[lug] group perm nightmare

chris fool at dfw.net
Sun Oct 6 15:47:46 MDT 2002


On Sat, Oct 05, 2002 at 08:26:32AM -0600, Jason W. Strnad wrote:
 
> So I know that this is the 'RedHat' way and when in Rome (RedHat?) do 
> as the Romans, etc.  But, beyond the benefit of being consistent with 
> the distribution, can anyone tell me the benefit to this user:group 
> arrangement?

redhat claims that coupled with a default umask of 002, it makes multi-
user development environments easier to maintain without constant sysadmin
intervention or accidental privatizing of shared files:
	http://www.redhat.com/docs/manuals/linux/RHL-7.2-Manual/ref-guide/s1-users-groups-private-groups.html

while their rationale makes sense, i'm not sure it's as widely applicable
as they might think.  most of the development i've been a part of has
been fairly single-userrific thanks to cvs (ie i own my own local copy of
all files in the project, and nobody else is trying to access them directly,
going rather thru the shared/sanely-perm'd cvs respository).

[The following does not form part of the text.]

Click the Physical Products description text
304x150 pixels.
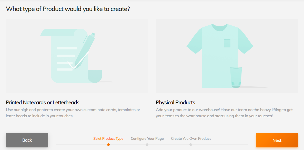224,113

the sgid-directory trick is pretty neat, tho, however kinda useless if one's
umask is 022 or worse, which is (according to those docs) the whole point.

for me, this "user private group" scheme has created more trouble than it
is worth.  there have been several incidents of sendmail refusing to use
.forwards due to group writable directories/files, which is easy enough to
solve, but for junior sysadmins, a bit of a hassle to find information on
(in my experience, anyway.  you only have to show them the maillog once,
though, assuming you have debugging output set reasonably).


> Personally, and I come from a BSD background, I find this to be 
> somewhat obnoxious, and something that I work around, rather than 
> something I find useful.  I also hate the System-V init scripts that 
> RedHat brought to linux, but I have learned that they bring extra 
> flexibility in certain complicated startup situations.
 
while sysVinit took a little while to get used to (i came from a sunos 4/
slackware/aix background to redhat...) i don't think it's inherently much
worse.  just different.  this is a gut feeling, i have no technical
arguments to back it up.


> I don't mean to start a religious war, and I find RedHat' s distro to 
> be quite good on the whole, but I can't escape the thought that this 
> user:group arrangement is simply gratuitously different.  Can anyone 
> shed light on this for me?

i'm a redhat escapee (tho i like most any linux distro better than most
any other commercial unix), so take my opinion with a grain of salt.  i
still have to support it, and many are the days i find something
i think to be gratuitous or poorly planned, leaving me fuming with RedHate..
then again, i doubt i could do much better.  rpm, while introducing some
serious pain into my life, is also a helluva step up from those slackware
.tgz's i used to use...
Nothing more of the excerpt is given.